Unlike the more famous and iconic 1959 classic, when it came out, it opened to lukewarm box-office returns and tepid reviews. And while its reputation has increased over the years (it has a 100% critical rating score at Rotten Tomatoes, one of the few movies to do so, other than The Birth of a Nation, Mad Max 2: The Road Warrior, Bride of Frankenstein, Citizen Kane, Mary Poppins, Jaws, North by Northwest, On the Waterfront, The Seven Samurai, the first two Toy Story movies, the original Godfather, and many more, in contrast to the 89% rating of the 1959 epic), it is still not as remembered. Even while it was a box-office hit when it was first released, the huge expenses and the deal with Abraham Erlanger (who adopted the Lew Wallace novel into a stage play before) led MGM to lose a total of $698,000, even though it ultimately led MGM to be known as one of the most prestigious studios of all time (before it fell from glory due to the leadership of Kirk Kevorkian and other financial struggles).

But how does it hold up to the 1959 classic? Is it a tad better? Is it just as good? Or is the film inferior to the 1959 version? I hold that it is just as excellent, if not more so, than the iconic 1959 version.

The story, at its most basic level, is the same as the original novel and the 1959 version, so I feel no need to repeat the plot summary. However, there will be some differences from the 1959 movie, so I will note those later on.

As this is my first silent movie, it's actually quite wonderful, and it is by no means boring. While it is at times over-the-top, and the fact that it doesn't always show dialogue cards for every dialogue spoken, as that would have been too expensive at the time. However, it does a good job in communicating dialogue through the cards and through the actions of our characters.

The Mexican actor Ramón Novarro does a fine job as the Jewish prince, just as wonderful as Heston's portrayal of the Jewish prince thirty-four years later. He even touches upon a characteristic of the prince that was in the original Lew Wallace character but only extremely lightly touched in the Heston portrayal. That aspect was the revolutionary character. Here, Ben-Hur is gathering many legions in an attempt to prepare for a revolution with the Messiah supposed to lead. This, however, is in stark contrast to the true mission of the Messiah.

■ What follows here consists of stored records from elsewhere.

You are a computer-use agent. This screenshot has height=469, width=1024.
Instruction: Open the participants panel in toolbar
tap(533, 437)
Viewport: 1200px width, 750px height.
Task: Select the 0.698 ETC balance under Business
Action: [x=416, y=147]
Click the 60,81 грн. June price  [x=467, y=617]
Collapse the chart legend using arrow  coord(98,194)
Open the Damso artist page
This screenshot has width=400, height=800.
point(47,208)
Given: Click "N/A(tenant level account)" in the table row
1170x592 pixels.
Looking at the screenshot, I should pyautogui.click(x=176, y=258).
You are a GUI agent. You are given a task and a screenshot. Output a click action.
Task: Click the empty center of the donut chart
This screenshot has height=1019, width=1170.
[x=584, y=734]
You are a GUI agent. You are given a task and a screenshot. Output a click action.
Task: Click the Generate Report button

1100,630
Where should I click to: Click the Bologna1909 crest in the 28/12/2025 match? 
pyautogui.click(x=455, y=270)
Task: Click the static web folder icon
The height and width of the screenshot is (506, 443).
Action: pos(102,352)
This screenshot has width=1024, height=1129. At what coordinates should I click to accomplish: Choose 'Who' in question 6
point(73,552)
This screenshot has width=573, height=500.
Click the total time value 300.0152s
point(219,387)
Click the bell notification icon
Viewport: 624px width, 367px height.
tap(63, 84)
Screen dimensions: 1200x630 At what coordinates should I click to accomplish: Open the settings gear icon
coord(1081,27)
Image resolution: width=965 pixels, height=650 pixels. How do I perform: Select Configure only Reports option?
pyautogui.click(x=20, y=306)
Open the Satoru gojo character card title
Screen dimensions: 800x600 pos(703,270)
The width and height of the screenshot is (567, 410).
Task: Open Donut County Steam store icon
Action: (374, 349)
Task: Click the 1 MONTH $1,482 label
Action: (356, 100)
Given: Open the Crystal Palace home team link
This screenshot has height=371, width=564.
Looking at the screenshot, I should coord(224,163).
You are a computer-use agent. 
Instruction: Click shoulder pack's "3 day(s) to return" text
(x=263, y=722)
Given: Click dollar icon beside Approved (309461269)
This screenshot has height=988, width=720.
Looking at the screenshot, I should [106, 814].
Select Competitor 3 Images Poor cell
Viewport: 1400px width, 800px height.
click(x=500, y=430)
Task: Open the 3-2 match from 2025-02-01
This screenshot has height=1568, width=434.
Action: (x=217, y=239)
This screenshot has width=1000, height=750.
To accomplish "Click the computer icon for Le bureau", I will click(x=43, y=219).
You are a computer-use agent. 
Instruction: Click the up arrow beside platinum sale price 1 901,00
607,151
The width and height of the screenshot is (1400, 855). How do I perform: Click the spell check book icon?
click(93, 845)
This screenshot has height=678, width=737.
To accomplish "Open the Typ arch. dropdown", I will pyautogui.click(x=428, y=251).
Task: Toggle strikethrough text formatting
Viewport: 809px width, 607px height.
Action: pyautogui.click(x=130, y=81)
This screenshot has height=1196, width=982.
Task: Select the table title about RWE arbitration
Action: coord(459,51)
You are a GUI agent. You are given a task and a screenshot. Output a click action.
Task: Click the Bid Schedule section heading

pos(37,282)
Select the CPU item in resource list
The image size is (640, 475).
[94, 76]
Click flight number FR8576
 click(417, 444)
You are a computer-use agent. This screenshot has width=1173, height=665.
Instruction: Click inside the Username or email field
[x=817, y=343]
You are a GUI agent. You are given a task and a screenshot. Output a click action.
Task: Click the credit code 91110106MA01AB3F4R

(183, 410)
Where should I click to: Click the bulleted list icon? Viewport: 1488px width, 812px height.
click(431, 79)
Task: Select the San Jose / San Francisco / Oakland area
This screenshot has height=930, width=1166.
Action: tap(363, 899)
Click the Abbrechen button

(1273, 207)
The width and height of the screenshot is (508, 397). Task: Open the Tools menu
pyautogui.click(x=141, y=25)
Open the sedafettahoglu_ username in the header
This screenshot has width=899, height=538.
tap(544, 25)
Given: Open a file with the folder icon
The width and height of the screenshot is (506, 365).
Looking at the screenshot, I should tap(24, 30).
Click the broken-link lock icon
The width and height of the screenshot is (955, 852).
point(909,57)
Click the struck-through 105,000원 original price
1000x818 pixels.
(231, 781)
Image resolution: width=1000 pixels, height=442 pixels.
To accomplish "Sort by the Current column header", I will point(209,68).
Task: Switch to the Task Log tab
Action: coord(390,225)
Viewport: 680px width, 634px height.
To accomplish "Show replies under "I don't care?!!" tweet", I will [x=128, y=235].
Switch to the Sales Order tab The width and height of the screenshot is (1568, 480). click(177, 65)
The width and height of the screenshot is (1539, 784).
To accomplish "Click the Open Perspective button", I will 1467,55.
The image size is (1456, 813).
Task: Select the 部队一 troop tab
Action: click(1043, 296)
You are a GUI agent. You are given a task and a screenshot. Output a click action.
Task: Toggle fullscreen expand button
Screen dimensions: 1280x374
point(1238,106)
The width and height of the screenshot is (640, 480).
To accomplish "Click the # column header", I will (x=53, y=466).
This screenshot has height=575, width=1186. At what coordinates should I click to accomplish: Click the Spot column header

Francis Bushman does a fairly good job as Messala, though he is not as brilliant as Stephen Boyd's depiction of the character. And while he is definitely more anti-Semitic, he definitely doesn't show as much a desire for glory and power as he does in the Boyd portrayal (as the 1950s was a grand era in which Messala was depicted as a grander villain).

The other actors do a good job in portraying the other characters. And may I note that there is one character that, while existent in the original novel, is nowhere to be seen in the 1959 version. Her name is Iras the Egyptian (played by Carmel Myers). She is used by Messala to solve the mystery of the Jewish racer in the arena, and she tries to seduce Ben-Hur, who is the racer, while he is in the tent of Shiek Ilderim (Frank Currier).

And the chariot race is as good as the more famous 1959 version, though not as epic and suspenseful, as that one relied only on the suspense and epic-ness to grab you in. The 1925 version, while adequate, is weaker in this area, as that had music. (However, I would like to note that most every shot in the film had music from William Axt and Carl Davis to compensate for lack of dialogue and sound.)

The sea battle, on the other hand, is one area in which the 1925 original is superior to the 1959 epic. Whereas the attempted escape by the slaves in the latter movie was suspenseful and frantic in its own right, the 1925 film had a more chaotic, panicky and devastating atmosphere. And in the silent version, we are allowed to have a small connection with Golthar the Terrible, the pirate leader who is raiding the Roman fleets. We didn't see this in the 1959 version, whose sea battle was epic and brilliant in its own way.

Now, on to the differences between this version and the 1959 version. I have kept a note on several of them on my phone, but I will list only a few crucial ones here.

1. The tale of the Christ: In the silent original, the first fifteen minutes are focused on the story of Jesus, whereas in the color version less time is spent, but that is just as powerful. And there is more focus on Mary in this film than in the 1959 version. In one scene, where one woman tries to keep her baby away from Mary (as it was commonly thought then that Mary was impregnated through sexual immorality), the warm smile of the virgin consoles the woman. While I like the 1959 version as much as the new one, I would have to choose this 1925 silent version over the newer one, though I have to admit that the 1959 version communicates as much possible with as little dialogue, which serves as a significant advantage over the 1925 version.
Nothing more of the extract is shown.